(Task statement)
Check the lines of the listing below for the word "agent", and state only how many have it.

==========

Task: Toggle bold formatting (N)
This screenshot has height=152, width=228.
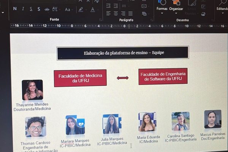Action: [15, 9]
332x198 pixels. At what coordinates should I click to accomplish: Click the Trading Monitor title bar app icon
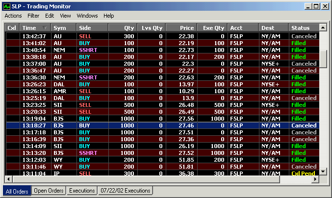pos(6,6)
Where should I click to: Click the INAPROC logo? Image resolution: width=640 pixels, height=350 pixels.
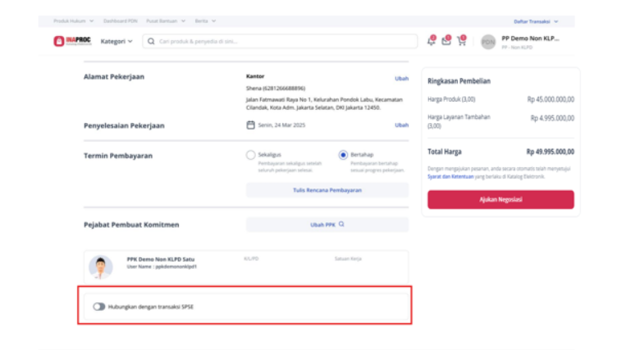coord(72,41)
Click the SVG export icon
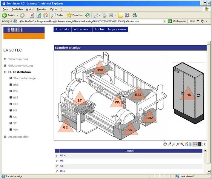 195,144
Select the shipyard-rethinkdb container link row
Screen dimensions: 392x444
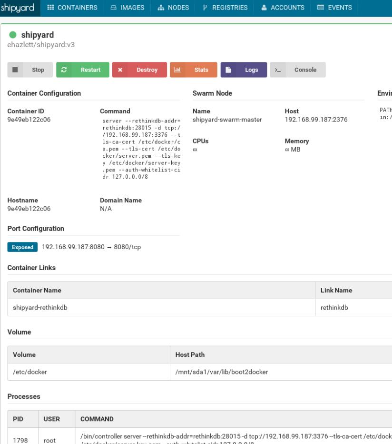click(x=200, y=308)
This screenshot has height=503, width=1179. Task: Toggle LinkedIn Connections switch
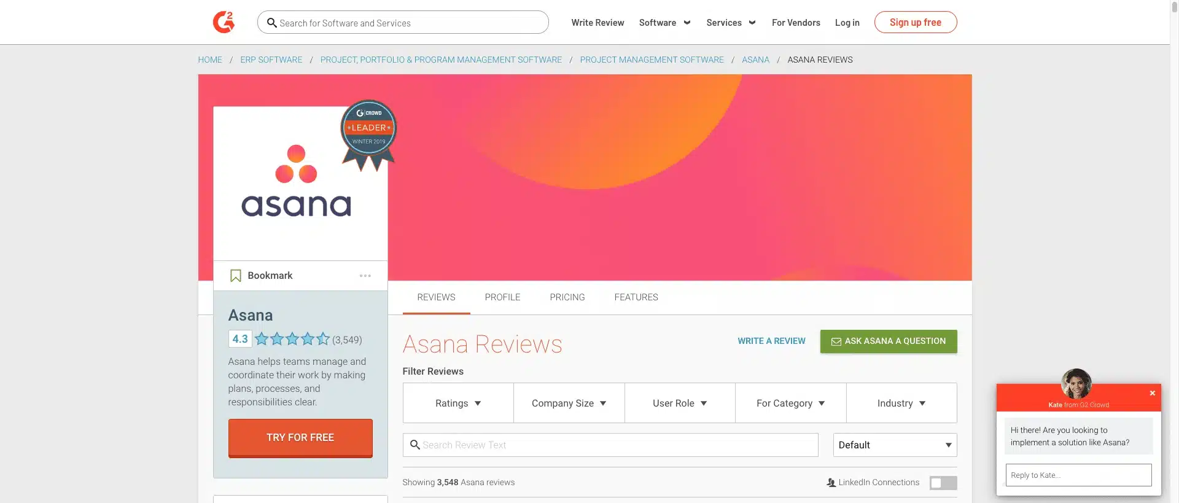coord(943,483)
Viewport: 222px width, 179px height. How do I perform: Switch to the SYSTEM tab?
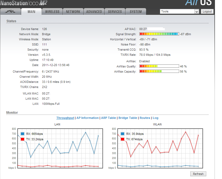[136, 12]
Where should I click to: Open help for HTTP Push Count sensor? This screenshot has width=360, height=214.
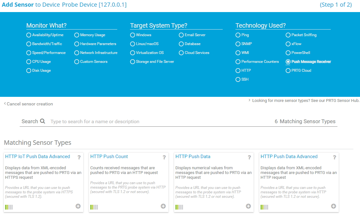(164, 157)
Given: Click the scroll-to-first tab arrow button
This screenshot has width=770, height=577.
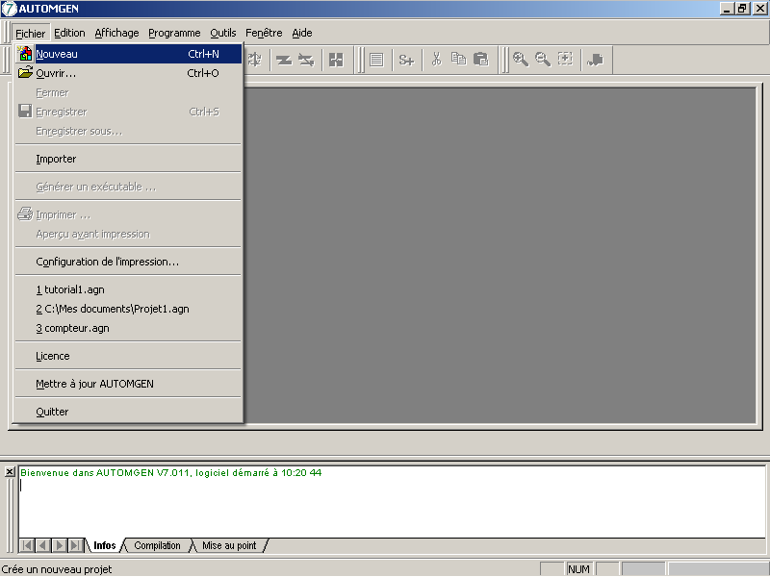Looking at the screenshot, I should [27, 546].
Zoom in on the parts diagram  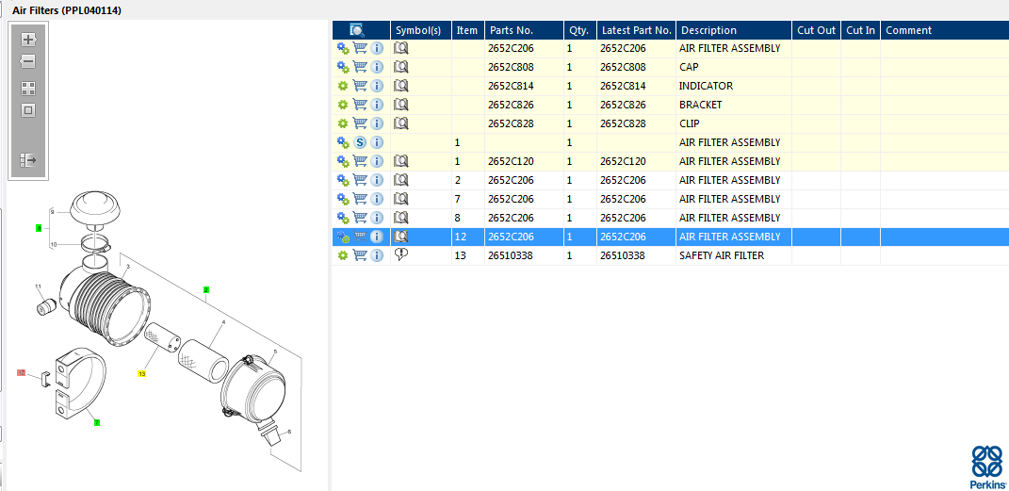coord(28,40)
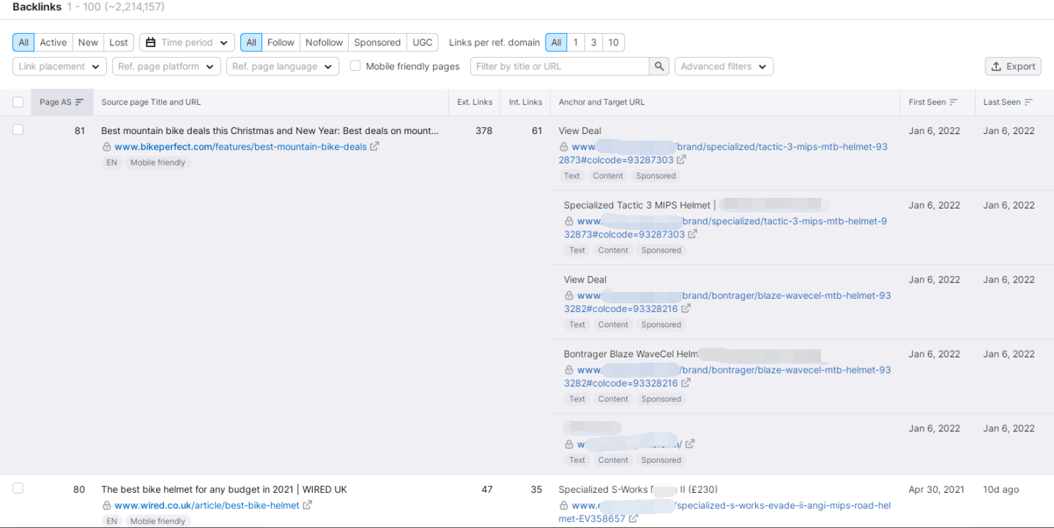
Task: Tick the select-all checkbox in table header
Action: (x=18, y=103)
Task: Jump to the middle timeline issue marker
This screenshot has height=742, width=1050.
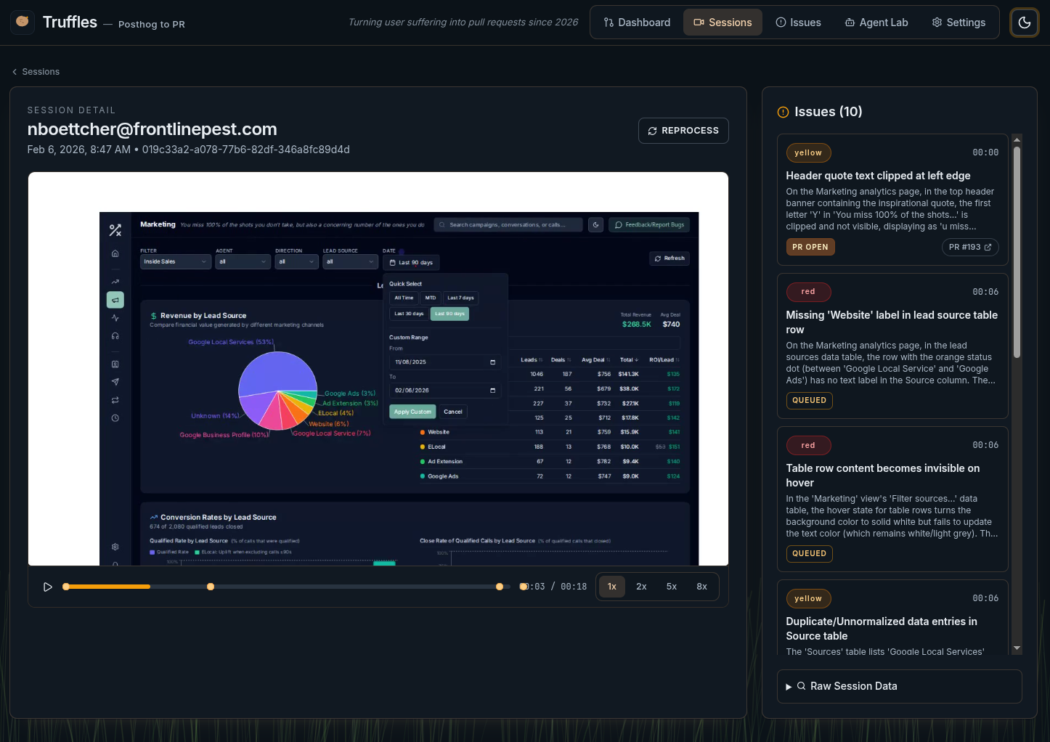Action: 211,587
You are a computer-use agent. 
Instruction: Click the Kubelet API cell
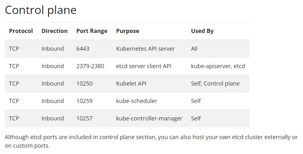click(x=131, y=84)
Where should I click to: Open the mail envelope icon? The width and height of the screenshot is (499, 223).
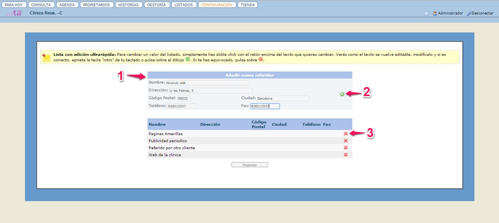click(x=426, y=13)
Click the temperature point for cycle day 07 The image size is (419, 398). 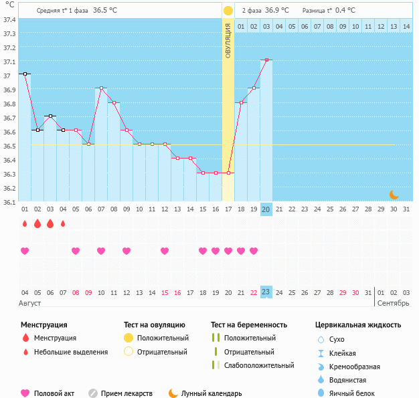[x=101, y=88]
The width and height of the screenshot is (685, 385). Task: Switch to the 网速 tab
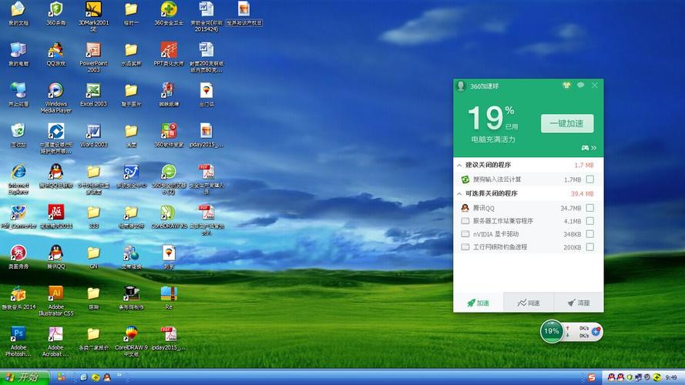click(528, 303)
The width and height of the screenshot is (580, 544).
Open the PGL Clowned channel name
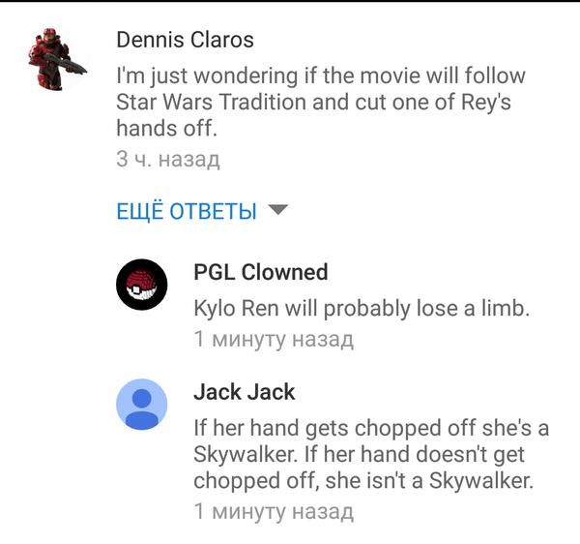click(x=261, y=272)
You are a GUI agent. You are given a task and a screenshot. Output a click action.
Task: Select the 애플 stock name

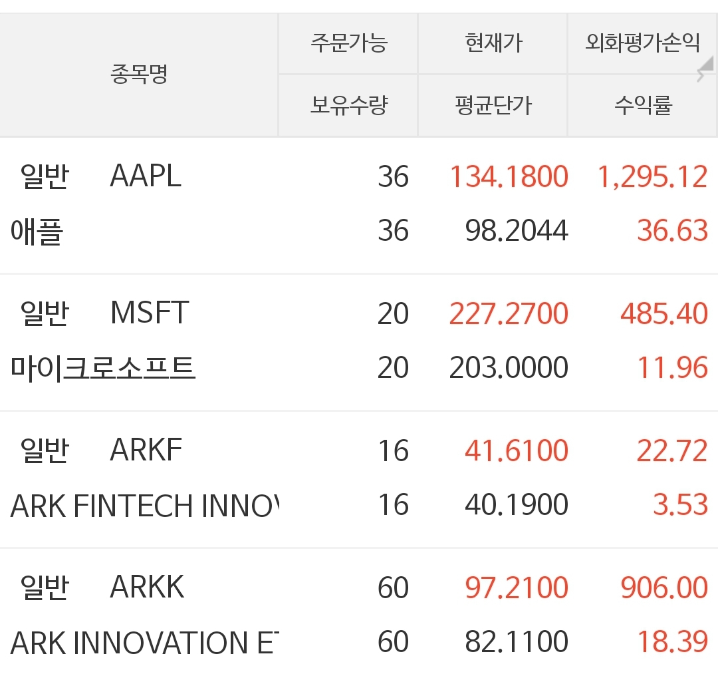tap(37, 232)
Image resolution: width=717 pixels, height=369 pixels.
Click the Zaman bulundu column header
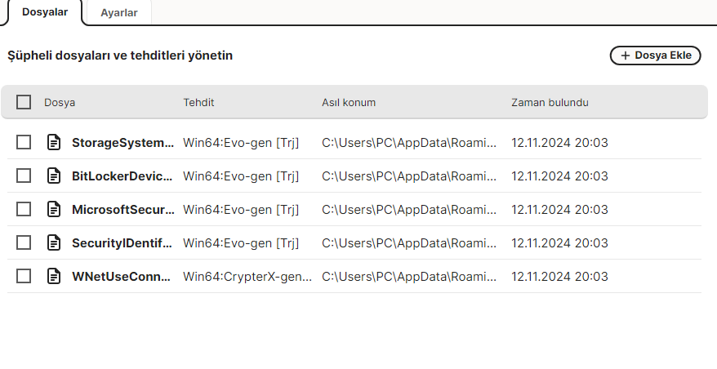550,102
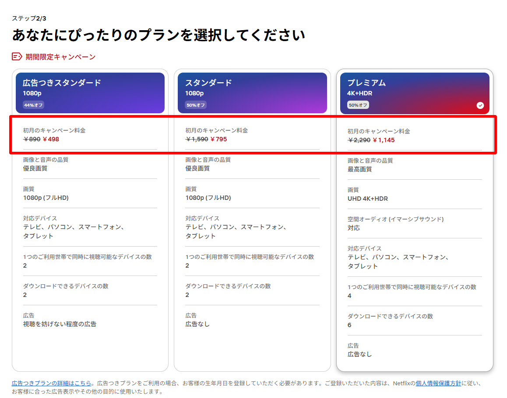The image size is (507, 398).
Task: Open the 個人情報保護方針 link
Action: pyautogui.click(x=438, y=383)
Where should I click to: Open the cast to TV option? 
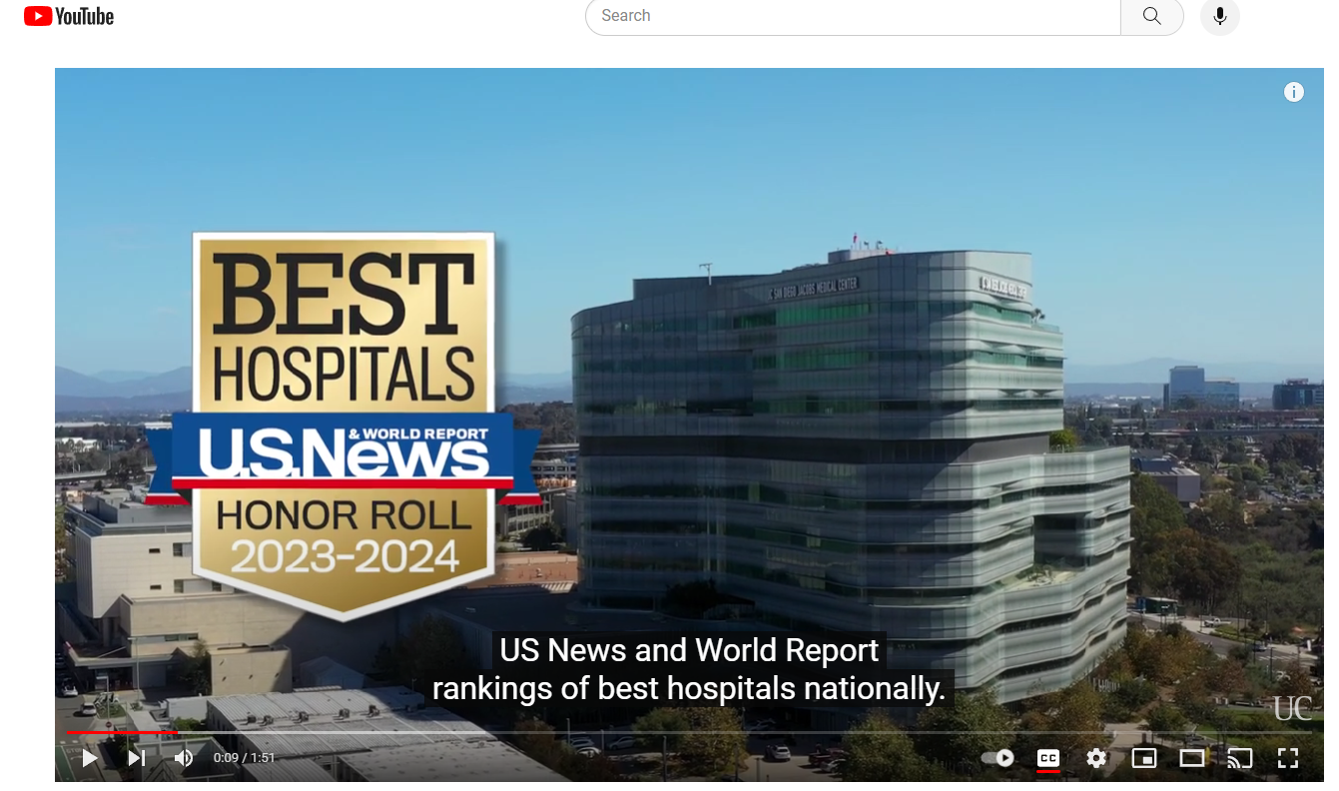point(1239,758)
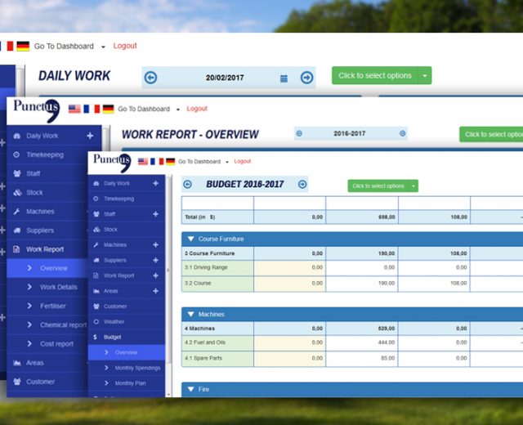The height and width of the screenshot is (425, 523).
Task: Open dropdown arrow on Daily Work options button
Action: point(424,76)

==========

(Response)
2